- Courtesy of SoulCycle
SoulCycle’s cofounders are leaving their positions at the brand.
Elizabeth Cutler and Julie Rice “have resigned as co-chief creative officers to ‘pursue new projects,'” SoulCycle confirmed to Business Insider.
It added that “they will continue to serve on the board to support the long-term vision of SoulCycle. We are forever grateful to Elizabeth and Julie for creating this incredible company.”
The pair founded SoulCycle a decade ago with one studio on the Upper West Side of Manhattan, New York.
The brand filed to go public in July, but gym brand Equinox owns a 97% stake.
The brand is planning an expansion into new studios and at-home cycling workouts.
With each class costing $34 and no unlimited-membership option, SoulCycle can get pricey. SoulCycle is also known for its famously loyal clients who sign up for the week’s classes at noon on the dot each Monday.
SoulCycle has also come under fire for being elitist with its famous front-row policy that forbids new riders from riding a bike in the front of the studio. Experts have called the safety of the classes’ “dance” routines on the bike into question.
In 2011, James S. Fell gave SoulCycle “a failing grade for exercise physiology and biomechanics” in an article in the Los Angeles Times. He pointed out that neither Cutler nor Rice had a background in exercises science or any indoor-cycling certifications then.
SoulCycle’s third founder, Ruth Zukerman, left the brand and started a major competitor called Flywheel.
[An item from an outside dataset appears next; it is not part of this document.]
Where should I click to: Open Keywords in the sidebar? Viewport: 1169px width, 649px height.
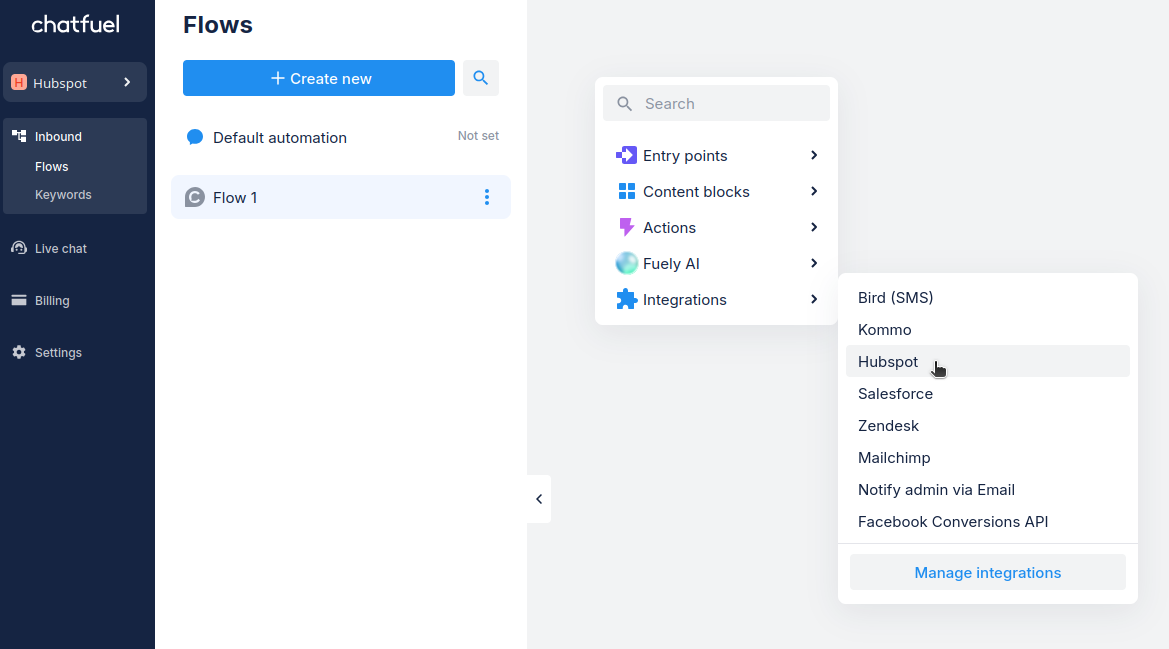pos(63,194)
Zukerman told Business Insider that Flywheel was meant to be inclusive rather than exclusive.
“We have created a very kind of supportive and encouraging community of people where it’s not about who’s prettier or who has more jewelry or who has the better workout outfit,” Zukerman told Business Insider last year, ostensibly alluding to SoulCycle’s famously wealthy clientele.
Recently, Flywheel announced huge expansion plans.
Many cycling studios are vying to capture people who are interested in indoor cycling, but SoulCycle is still the undisputed leader. SoulCycle is so popular it is embedded into pop culture; “Unbreakable Kimmy Schmidt” went so far to parody its guru-like instructors.
“There is really something about putting people in the dark, letting their endorphins flow, playing loud music – we call it the perfect storm,” Rice told The New York Times.
“We founded SoulCycle ten years ago with a mission to create happiness and empowerment through exercise. To see what SoulCycle has become, the community it created and serves, and the positive impact its had on the lives of our riders and our staff has been humbling,” Cutler and Rice told Business Insider.
“Like all entrepreneurs, our passion is to create, and that is what we are making the space to do today. As board members and as riders we remain committed to seeing SoulCycle succeed.”